▶ GIVEN EXERCISE
Repeat the lines of the data below word for word, with the pictures left out.

++++ EXERCISE DATA ++++

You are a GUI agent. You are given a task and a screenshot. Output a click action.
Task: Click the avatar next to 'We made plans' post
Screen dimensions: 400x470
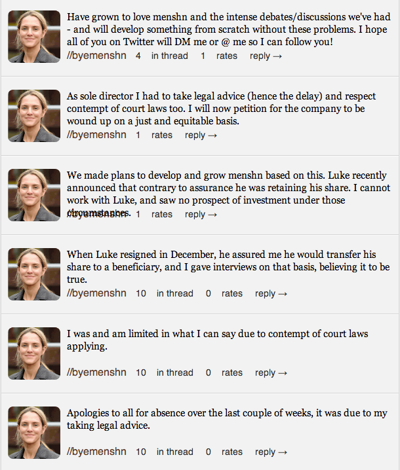[x=33, y=195]
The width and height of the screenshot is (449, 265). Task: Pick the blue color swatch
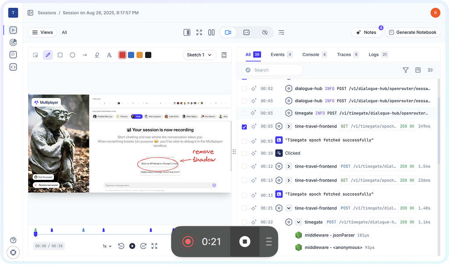pos(131,55)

++++

▶ WRITTEN RESPONSE
You are a GUI agent. You are given a task and a screenshot. Output a click action.
Task: Click the avatar next to 'We made plans' post
Screen dimensions: 400x470
[x=33, y=195]
The width and height of the screenshot is (449, 265). Task: Pick the blue color swatch
pos(131,55)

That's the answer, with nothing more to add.